Ai miei “compagni di Ferraris” Pietro Thellung, Luca Bartolini e Andrea Chellini: se non mi avessero portato, anni fa, per la prima volta al Tempio a vedere il Genoa oggi forse non sarei Genoano e questo libro non sarebbe mai nato. Lascio a voi la decisione se questo sia un merito oppure una colpa da ascrivere loro. A proposito: in quell’occasione, il Genoa ha – ovviamente - perso! Ma ho capito che era la “mia” Squadra.

 

All’Arch. Roberto Burlando (Project Manager del progetto di ristrutturazione dello stadio “Luigi Ferraris” prodotto dalla Fondazione Genoa 1893) che con entusiasmo ha aderito alla mia richiesta di contribuire a questo libro in modo da rendere le parti tecniche comprensibili anche ai “comuni mortali” e all’Ing. Fabio Masnata, che ha curato la trasformazione del libro da cartaceo in multimediale, dimostrando anche in questo modo che le tradizioni possono evolvere senza bisogno di essere abbandonate; proprio come nel caso del “Luigi Ferraris”!

 

Al Prof.
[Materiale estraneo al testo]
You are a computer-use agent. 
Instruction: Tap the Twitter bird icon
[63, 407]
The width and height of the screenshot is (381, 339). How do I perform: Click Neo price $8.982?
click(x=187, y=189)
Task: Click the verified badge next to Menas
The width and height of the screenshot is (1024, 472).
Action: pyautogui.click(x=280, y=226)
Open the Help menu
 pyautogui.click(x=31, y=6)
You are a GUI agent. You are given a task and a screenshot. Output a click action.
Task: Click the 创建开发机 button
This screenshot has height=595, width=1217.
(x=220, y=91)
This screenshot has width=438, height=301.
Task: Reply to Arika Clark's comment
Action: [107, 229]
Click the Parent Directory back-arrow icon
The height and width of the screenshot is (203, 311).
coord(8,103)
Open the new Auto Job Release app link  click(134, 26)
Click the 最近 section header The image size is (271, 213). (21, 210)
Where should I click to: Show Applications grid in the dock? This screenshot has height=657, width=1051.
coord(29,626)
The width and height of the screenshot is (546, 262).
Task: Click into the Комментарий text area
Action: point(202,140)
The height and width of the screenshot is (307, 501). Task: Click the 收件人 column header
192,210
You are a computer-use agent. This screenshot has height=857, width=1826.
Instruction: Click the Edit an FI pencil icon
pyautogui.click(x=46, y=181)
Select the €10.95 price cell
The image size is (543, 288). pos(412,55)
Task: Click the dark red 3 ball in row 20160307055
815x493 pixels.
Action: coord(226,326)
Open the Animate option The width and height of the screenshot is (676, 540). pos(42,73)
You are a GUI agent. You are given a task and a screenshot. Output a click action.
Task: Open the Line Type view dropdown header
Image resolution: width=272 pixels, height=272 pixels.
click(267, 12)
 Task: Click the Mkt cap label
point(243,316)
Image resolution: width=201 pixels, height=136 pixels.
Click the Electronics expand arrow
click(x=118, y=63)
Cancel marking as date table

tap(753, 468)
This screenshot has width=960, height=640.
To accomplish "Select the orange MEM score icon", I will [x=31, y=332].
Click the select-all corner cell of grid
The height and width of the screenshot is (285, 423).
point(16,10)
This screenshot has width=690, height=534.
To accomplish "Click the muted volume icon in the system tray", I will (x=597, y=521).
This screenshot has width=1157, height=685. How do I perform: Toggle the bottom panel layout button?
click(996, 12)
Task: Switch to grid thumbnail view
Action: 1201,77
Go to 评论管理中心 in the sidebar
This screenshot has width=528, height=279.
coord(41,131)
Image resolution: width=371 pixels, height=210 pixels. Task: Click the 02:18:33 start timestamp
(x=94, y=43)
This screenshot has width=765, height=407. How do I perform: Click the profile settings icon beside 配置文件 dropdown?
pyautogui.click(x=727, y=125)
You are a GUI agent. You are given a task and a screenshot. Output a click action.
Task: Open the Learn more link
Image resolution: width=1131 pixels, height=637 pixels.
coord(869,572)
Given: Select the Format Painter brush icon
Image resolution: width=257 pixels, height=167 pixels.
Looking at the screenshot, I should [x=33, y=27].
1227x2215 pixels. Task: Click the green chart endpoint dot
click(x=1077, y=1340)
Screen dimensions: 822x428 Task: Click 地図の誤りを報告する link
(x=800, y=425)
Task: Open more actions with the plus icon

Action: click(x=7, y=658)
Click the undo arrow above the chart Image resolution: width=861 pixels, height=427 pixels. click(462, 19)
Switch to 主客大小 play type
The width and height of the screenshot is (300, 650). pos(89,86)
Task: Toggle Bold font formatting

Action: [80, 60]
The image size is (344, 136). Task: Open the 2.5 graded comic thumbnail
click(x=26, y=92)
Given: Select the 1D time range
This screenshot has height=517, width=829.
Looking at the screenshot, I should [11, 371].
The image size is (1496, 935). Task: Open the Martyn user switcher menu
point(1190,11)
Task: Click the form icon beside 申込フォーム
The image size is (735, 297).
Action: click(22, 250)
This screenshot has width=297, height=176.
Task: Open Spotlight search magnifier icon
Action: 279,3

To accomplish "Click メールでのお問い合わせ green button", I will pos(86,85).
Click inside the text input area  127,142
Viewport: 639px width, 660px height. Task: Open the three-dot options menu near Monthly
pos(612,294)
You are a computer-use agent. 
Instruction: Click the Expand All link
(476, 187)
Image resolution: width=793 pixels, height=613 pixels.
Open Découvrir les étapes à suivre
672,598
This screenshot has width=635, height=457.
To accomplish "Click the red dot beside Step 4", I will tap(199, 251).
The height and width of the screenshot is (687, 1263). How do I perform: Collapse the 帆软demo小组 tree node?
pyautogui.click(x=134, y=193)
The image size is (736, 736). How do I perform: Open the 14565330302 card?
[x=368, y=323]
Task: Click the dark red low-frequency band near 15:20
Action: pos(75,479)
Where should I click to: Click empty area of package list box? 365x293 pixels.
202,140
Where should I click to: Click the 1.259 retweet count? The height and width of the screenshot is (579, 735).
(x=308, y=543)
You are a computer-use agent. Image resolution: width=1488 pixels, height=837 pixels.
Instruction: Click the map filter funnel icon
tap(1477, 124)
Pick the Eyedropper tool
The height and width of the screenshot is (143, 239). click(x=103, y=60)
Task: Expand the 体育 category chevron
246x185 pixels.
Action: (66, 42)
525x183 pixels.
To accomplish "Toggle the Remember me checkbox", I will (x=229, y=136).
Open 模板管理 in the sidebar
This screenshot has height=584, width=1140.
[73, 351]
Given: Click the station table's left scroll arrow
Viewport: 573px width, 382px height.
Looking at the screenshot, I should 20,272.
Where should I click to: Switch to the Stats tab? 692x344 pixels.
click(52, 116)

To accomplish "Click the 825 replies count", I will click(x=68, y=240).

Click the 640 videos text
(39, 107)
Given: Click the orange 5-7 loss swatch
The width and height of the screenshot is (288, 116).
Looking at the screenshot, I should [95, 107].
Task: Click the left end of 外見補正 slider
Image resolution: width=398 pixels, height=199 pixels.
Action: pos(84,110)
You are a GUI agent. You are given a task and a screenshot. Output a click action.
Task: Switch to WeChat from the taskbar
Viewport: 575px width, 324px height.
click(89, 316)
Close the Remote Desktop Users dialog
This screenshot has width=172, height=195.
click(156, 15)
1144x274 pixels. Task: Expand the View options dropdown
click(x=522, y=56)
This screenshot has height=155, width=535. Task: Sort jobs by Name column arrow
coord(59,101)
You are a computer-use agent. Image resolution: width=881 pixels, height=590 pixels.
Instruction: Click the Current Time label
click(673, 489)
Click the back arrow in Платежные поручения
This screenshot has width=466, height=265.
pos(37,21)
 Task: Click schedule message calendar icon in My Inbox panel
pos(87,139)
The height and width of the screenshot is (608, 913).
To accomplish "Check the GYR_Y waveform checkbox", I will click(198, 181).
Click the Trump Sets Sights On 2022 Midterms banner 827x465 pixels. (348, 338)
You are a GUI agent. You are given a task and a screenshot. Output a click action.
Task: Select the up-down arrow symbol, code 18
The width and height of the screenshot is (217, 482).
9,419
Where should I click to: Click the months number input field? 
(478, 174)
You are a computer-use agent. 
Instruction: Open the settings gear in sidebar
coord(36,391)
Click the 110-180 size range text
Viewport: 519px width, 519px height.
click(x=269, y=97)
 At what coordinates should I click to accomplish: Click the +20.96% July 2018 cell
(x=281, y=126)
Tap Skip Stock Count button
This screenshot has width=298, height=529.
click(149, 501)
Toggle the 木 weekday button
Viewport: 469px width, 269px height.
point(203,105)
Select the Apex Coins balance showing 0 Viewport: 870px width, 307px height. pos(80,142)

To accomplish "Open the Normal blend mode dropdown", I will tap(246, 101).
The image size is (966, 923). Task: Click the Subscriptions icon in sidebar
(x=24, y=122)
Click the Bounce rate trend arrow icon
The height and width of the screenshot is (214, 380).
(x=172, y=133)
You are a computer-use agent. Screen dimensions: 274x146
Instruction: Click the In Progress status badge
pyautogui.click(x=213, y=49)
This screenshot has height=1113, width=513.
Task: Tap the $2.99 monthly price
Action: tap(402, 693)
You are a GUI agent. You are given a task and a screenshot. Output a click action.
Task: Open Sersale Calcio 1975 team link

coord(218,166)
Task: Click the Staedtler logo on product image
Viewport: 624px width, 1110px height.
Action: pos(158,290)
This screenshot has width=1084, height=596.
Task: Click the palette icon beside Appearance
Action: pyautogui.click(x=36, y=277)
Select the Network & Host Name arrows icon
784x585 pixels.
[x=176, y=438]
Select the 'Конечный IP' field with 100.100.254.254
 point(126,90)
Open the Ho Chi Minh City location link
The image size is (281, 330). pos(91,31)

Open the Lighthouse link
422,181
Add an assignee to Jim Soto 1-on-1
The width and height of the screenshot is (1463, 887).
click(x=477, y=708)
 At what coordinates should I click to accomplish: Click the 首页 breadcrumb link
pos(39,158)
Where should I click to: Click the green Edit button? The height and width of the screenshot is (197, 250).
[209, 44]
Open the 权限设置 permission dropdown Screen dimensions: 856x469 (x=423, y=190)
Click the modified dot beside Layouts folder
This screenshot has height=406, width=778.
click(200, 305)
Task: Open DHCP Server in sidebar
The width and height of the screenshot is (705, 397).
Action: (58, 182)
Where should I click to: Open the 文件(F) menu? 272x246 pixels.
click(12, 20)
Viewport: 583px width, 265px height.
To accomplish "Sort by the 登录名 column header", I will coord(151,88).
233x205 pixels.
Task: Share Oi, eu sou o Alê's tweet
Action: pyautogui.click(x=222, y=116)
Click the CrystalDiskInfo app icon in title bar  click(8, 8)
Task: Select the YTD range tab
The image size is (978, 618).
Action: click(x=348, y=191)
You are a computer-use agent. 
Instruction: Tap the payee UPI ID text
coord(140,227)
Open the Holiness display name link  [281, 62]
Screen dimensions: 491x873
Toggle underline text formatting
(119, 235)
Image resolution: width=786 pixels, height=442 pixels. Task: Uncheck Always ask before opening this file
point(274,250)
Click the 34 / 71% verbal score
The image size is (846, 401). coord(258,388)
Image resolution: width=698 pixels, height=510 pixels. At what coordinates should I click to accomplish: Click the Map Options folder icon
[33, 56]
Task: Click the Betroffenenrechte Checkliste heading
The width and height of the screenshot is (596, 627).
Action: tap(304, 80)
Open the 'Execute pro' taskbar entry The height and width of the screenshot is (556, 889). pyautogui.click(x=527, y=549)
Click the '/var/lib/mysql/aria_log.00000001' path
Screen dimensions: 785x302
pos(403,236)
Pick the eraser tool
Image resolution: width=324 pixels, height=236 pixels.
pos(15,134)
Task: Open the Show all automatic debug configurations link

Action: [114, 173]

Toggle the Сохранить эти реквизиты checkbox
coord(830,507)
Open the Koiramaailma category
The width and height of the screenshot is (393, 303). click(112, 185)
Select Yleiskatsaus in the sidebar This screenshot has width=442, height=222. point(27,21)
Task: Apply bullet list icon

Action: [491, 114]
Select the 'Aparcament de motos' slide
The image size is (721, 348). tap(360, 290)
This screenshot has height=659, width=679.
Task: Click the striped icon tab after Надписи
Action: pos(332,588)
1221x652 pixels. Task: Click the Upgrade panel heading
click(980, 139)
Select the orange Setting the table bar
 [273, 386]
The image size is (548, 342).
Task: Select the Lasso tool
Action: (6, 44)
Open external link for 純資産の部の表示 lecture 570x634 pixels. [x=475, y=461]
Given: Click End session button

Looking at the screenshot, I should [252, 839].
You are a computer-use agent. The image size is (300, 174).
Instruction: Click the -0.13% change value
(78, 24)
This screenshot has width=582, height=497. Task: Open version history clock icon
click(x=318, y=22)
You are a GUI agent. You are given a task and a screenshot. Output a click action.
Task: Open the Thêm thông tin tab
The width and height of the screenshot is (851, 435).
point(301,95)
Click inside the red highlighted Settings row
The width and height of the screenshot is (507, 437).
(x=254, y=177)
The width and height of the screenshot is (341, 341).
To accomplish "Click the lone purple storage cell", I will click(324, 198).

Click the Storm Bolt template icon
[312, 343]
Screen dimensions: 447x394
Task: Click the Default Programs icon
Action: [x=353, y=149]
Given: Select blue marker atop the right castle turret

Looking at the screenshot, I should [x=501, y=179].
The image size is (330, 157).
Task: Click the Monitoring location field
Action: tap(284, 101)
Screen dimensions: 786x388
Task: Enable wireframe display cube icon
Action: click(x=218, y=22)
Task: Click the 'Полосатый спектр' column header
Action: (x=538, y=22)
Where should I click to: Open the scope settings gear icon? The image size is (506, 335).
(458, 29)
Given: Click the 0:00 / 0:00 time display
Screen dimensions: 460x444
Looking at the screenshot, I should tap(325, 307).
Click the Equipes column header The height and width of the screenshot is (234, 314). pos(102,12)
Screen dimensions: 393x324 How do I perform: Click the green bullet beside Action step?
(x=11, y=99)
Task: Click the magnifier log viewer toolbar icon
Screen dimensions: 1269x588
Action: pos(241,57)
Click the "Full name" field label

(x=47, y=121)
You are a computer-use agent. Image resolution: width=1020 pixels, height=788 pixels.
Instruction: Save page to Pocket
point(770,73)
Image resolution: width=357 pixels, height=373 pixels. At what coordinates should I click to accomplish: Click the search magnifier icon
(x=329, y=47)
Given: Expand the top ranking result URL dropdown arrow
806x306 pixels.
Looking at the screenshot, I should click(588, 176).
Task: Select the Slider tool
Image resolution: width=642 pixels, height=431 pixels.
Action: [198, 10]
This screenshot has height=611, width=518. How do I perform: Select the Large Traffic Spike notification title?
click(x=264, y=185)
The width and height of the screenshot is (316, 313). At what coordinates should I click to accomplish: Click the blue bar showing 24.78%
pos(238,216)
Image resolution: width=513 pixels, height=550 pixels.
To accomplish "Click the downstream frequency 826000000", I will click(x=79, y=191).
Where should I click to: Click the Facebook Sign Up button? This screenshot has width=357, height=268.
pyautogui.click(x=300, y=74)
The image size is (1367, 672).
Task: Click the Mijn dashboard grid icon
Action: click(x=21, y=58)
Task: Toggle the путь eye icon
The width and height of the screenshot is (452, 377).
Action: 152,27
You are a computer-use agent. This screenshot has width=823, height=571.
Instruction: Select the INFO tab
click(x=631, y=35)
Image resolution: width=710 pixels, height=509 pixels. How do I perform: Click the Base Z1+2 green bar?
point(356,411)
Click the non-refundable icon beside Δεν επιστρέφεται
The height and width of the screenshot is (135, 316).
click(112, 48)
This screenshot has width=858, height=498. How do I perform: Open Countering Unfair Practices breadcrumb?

Andrea D’Angelo, che l’anno scorso mi ha accolto nel team progettuale della Fondazione Genoa 1893, dandomi la possibilità di vivere un’esperienza unica, come dice anche il titolo del libro.

 

A Claudio Onofri che ha scritto la prefazione del libro ed ha raccontato il suo Sogno, il suo “Luigi Ferraris”. È un onore per noi che abbiamo lavorato a questo progetto.

 

A Cristina Moresino, Roberto Bordigone ed alla Redazione di 1893.tv, senza i quali questa idea sarebbe forse rimasta tale. Loro sanno perché.

 

Devo poi un grosso ringraziamento a tutte le persone che hanno avuto la pazienza e la voglia di leggere le bozze del documento, dando suggerimenti, facendo correzioni, aiutandomi così a realizzare una cosa che non avevo mai fatto in vita mia: si tratta del mio Papà e degli amici Ettore Delsanto, Angelo Scarrà ed Eugenio Grondona.

 

Una parte degli spunti per l’analisi e per il lavoro sviluppato l’anno scorso sono venuti dalla frequentazione del Muro dei Grifoni. Ancorché non lo conosca di persona, vorrei ringraziare il proprietario, Sergio, che con passione mette a disposizione questo strumento di comunicazione a tutti quelli che sono innamorati del Genoa. Dovrei citare tanti writer che, a varie riprese, hanno scritto post con idee e ragionamenti che poi sono confluiti nel lavoro realizzato per la Fondazione Genoa 1893, ma farei un torto a qualcuno.

 

Vorrei, infine, dire grazie ai miei genitori: è anche grazie ai sacrifici che hanno fatto, alle opportunità che mi hanno offerto e (soprattutto) ai valori che mi hanno trasmesso se questo libro ha visto la luce. Spero di essere capace, quotidianamente, di far loro capire quanto voglia loro bene. Poiché non scrivo un libro tutti i giorni, non me ne vogliate, ne approfitto in quest’occasione.